I have been to many of the ancient sites of the Southwest but the unique way the Ancestral Puebloans lived here at Bandelier National Monument, makes this place one of my very favorites! The people here were living in not just cliff dwellings but also cave dwellings and they combined their building style with the existing canyon wall in a very ingenious way.

Bandelier National Monument is located about an hour outside of Santa Fe. Take Saint Francis Drive north toward Los Alamos.  Mid-May through Mid-October visitors are required to take a shuttle bus from the White Rock visitor center to access the main visited area of Bandelier National Monument. Trust me all this hassle is worth it!  I found Bandelier to be very peaceful and uncrowded.  The main loop trail is paved and takes about an hour and a half to wander through.

Here in the Frijoles Canyon the Ancestral Puebloans built in homes in the valley floor made of blocks of volcanic tuff.  Human presence in the area has been dated to over 10,000 years ago. The Ancestral Pueblo people lived here from approximately 1150 CE to 1550 CE. They Lived along an ancient trade root that spans through this area and goes further south into Mexico.

These cliffs are part of the Jemez Volcanic field, and the bubbly nature of the cooling lava is readily apparent with thousands of one- or two-person sized holes and crevices lining the stone walls.  The ancient builders took advantage of these holes and used the existing canyon wall to support the structures they built using tuff bricks. You can see how many stories tall they were by looking at the rows of vigas holes.Ponderosa pine trees made excellent vigas, these beams supported the roof. In well-known Long House, ceiling-beam fragments recovered from various rooms have been dated between 1383 and 1466.

Cavates were carved using stone tools, the walls of the cavates were often plastered and the ceilings smoked to make them less crumbly. The interior walls were often decorated with painted or carved petroglyphs.

The way the Ancient People used the existing shape of the canyon wall and built and carved there home into the stone, is so fascinating to me. This is one of the rare sites that you can still climb into the ruins and get a real feel of what it must have been like to live here. 

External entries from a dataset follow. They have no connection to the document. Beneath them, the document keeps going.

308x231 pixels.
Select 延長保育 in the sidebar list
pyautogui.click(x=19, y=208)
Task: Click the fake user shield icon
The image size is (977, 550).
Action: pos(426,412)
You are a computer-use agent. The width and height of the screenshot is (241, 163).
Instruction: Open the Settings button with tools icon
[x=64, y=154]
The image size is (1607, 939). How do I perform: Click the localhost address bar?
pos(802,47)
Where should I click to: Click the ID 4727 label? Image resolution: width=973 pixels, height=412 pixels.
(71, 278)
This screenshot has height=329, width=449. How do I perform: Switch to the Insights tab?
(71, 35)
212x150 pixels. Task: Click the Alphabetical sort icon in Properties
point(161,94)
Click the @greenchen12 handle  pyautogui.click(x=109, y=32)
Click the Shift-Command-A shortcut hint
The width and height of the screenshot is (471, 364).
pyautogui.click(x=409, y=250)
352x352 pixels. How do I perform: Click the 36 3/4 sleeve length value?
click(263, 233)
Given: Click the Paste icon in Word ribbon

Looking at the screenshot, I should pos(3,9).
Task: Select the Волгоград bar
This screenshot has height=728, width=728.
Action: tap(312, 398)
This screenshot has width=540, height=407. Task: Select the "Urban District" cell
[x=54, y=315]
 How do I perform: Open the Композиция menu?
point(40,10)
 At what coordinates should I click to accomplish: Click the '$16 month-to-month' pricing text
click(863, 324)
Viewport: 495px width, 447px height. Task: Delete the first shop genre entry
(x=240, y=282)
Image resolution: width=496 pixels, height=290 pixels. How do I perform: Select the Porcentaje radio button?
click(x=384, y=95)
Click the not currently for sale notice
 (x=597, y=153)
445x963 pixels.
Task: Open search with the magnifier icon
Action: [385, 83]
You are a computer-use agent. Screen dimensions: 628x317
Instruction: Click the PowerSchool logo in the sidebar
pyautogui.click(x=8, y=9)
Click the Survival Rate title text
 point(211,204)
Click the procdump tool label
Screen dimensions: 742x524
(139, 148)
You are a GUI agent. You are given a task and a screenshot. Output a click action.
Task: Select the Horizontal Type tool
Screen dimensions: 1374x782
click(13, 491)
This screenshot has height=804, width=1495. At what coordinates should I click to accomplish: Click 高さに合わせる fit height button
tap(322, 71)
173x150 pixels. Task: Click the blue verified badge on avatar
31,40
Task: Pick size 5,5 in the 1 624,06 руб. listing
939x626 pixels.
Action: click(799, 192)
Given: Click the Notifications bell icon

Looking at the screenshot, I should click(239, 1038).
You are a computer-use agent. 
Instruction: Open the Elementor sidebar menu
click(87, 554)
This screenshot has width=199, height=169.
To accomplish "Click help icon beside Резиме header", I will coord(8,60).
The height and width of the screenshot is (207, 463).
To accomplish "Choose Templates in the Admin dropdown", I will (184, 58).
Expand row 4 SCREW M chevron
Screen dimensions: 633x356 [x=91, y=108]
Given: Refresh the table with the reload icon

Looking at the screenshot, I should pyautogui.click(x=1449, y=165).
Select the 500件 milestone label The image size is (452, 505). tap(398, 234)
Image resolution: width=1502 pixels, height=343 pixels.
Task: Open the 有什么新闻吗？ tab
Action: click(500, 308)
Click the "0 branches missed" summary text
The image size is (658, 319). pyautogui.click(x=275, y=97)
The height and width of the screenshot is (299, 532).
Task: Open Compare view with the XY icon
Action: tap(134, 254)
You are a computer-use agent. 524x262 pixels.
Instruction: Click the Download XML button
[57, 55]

Part way through the Main Loop Trail you can continue another mile round trip to Alcove House.  The trail follows a river wash and is an easy hike….. However in order to reach Alcove House you will need to climb 4 long wooden ladders and some stone stairs. Located 140 feet above the floor of Frijoles Canyon and formerly known as Ceremonial Cave this place is amazing! 

These ladders are closed in winter if there is snow and Ice so you might want to check at the visitor center. Otherwise just don’t look down and keep on climbing!! The view from the top is totally worth it!!

Once the home to approximately 25 Ancestral Puebloan people, you can see the cavates of former homes. Kivas are still used for spiritual ceremonies today; this kiva has been reconstructed and really gives you the feeling of just how sacred this place is. It’s hard to imaging climbing up and down these ladders every day, for ceremony or for the tasks of daily living. I’m left with a sense of amazement when I think about the people who lived here.